# What to do
Continue the article on pricing food products with consumer behavior in mind, picking up immediately after its final sentence.

Price your food product with consumer behavior in mind, part 2

Knowing the common reactions of customers to price can help food businesses optimize profit.

Graph paper, pencils, one hundred dollar bill, and calculator.
Photo courtesy of Anna Nekrashevich via Pexels.com.

Michigan State University Extension recognizes that pricing a product is not easy. To set the right price, a business must intimately know their product, their customer and their competitors. There are no silver bullets in gaining this understanding. There are, however, tools that quicken this learning process. In their book “The Strategy and Tactics of Pricing,” Thomas T. Nagel and Georg Muller detail several universal ways that customers consider prices. The effects they describe can help businesses navigate the challenging landscape of pricing.

Fairness effect

Customers will react negatively to pricing they consider unjust, even if it makes economic sense. What is fair depends significantly on context. Dynamic pricing for ride sharing apps was deemed fair in most circumstances. However, when dynamic pricing led to higher taxi prices during natural disasters, customers felt it was unfair.

The fairness effect can occur when businesses increase prices. A price increase at Netflix in 2011 is one prominent example. According to Forbes, this increase resulted in a loss of more than a million customers and a halving of their stock price. Value communication can blunt these negative effects. Businesses should strategically communicate in advance why their prices are going up and the value customers will receive from paying more. If a restaurant needs to pay more for labor to avoid a shortage, they can communicate that an increase in price supports living wages in the community and ensures the business keeps regular hours.

Difficult-comparison effect

Customers are willing to pay more for a product when it’s difficult to analyze alternatives. This is true as well for products that have benefits that are challenging to know prior to purchase. Experiential purchases, like vacation packages, are one example.

# Dataset content
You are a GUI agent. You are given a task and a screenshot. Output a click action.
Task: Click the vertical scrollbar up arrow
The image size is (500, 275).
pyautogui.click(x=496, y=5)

# Right answer
According to Nagel and Muller, the difficult-comparison effect can be seen in grocery stores. Overpackaging can make food products seem more valuable than they are. The unusual shapes and sizes of some food brands can make comparisons difficult. Businesses should make information available that will help assure customers who are considering switching to their brand. This could include customer testimonials or quality guarantees.

Price-quality effect

Customers usually want the best deal for their dollar. The lower the price for a quantity of product, the higher the demand. The Veblen Effect, however, demonstrates that for some luxury goods, the higher the price, the higher the demand. A high price can convince customer’s that a product is exclusive. Inexperienced customers within a sector may also be drawn to a high-priced product because they don’t know how else to determine value.

Premium pricing may be a good business strategy. This strategy, however, does not entail simply charging more for the product. Premium positioning requires designing a high-value product, targeting a segment that is willing to pay high prices and thoroughly marketing premium product attributes. The brand must be naturally oriented in this way to be successful.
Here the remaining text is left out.